◆ Provided records ◆
● ● ● ● ● ● ●

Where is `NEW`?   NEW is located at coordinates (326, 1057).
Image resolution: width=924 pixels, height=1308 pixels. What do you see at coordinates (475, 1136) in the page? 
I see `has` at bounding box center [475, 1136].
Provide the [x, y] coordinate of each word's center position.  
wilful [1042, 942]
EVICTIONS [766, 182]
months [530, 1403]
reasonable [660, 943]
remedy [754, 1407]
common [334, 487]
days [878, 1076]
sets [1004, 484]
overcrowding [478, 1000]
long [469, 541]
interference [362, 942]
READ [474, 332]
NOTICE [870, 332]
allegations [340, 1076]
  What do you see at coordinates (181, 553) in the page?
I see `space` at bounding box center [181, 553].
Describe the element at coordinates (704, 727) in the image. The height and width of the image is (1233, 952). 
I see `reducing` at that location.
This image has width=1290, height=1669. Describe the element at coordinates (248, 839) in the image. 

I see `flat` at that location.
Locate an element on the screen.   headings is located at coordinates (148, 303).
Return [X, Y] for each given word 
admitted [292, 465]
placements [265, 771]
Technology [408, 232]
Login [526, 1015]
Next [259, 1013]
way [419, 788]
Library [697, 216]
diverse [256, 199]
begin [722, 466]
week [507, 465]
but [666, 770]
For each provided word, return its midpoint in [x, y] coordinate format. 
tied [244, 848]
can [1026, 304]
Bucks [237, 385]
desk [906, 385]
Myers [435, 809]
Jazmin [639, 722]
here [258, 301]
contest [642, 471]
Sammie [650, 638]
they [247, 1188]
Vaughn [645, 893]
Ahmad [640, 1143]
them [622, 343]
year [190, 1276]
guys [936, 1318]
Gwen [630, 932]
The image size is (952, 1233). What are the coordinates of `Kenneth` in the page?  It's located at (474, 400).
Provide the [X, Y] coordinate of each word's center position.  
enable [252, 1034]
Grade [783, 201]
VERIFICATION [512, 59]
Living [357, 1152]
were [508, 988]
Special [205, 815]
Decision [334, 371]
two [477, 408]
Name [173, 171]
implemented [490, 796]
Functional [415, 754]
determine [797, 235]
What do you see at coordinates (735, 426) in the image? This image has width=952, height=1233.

● ● ● ● ● ● ●

◆ Your task ◆
Please copy every one of the records above word for word, leaving nothing out and changing nothing.

◆ Output ◆
Where is `NEW`?   NEW is located at coordinates (326, 1057).
Image resolution: width=924 pixels, height=1308 pixels. What do you see at coordinates (475, 1136) in the page? 
I see `has` at bounding box center [475, 1136].
Provide the [x, y] coordinate of each word's center position.  
wilful [1042, 942]
EVICTIONS [766, 182]
months [530, 1403]
reasonable [660, 943]
remedy [754, 1407]
common [334, 487]
days [878, 1076]
sets [1004, 484]
overcrowding [478, 1000]
long [469, 541]
interference [362, 942]
READ [474, 332]
NOTICE [870, 332]
allegations [340, 1076]
  What do you see at coordinates (181, 553) in the page?
I see `space` at bounding box center [181, 553].
Describe the element at coordinates (704, 727) in the image. The height and width of the image is (1233, 952). 
I see `reducing` at that location.
This image has width=1290, height=1669. Describe the element at coordinates (248, 839) in the image. 

I see `flat` at that location.
Locate an element on the screen.   headings is located at coordinates (148, 303).
Return [X, Y] for each given word 
admitted [292, 465]
placements [265, 771]
Technology [408, 232]
Login [526, 1015]
Next [259, 1013]
way [419, 788]
Library [697, 216]
diverse [256, 199]
begin [722, 466]
week [507, 465]
but [666, 770]
For each provided word, return its midpoint in [x, y] coordinate format. 
tied [244, 848]
can [1026, 304]
Bucks [237, 385]
desk [906, 385]
Myers [435, 809]
Jazmin [639, 722]
here [258, 301]
contest [642, 471]
Sammie [650, 638]
they [247, 1188]
Vaughn [645, 893]
Ahmad [640, 1143]
them [622, 343]
year [190, 1276]
guys [936, 1318]
Gwen [630, 932]
The image size is (952, 1233). What are the coordinates of `Kenneth` in the page?  It's located at (474, 400).
Provide the [X, Y] coordinate of each word's center position.  
enable [252, 1034]
Grade [783, 201]
VERIFICATION [512, 59]
Living [357, 1152]
were [508, 988]
Special [205, 815]
Decision [334, 371]
two [477, 408]
Name [173, 171]
implemented [490, 796]
Functional [415, 754]
determine [797, 235]
What do you see at coordinates (735, 426) in the image? This image has width=952, height=1233.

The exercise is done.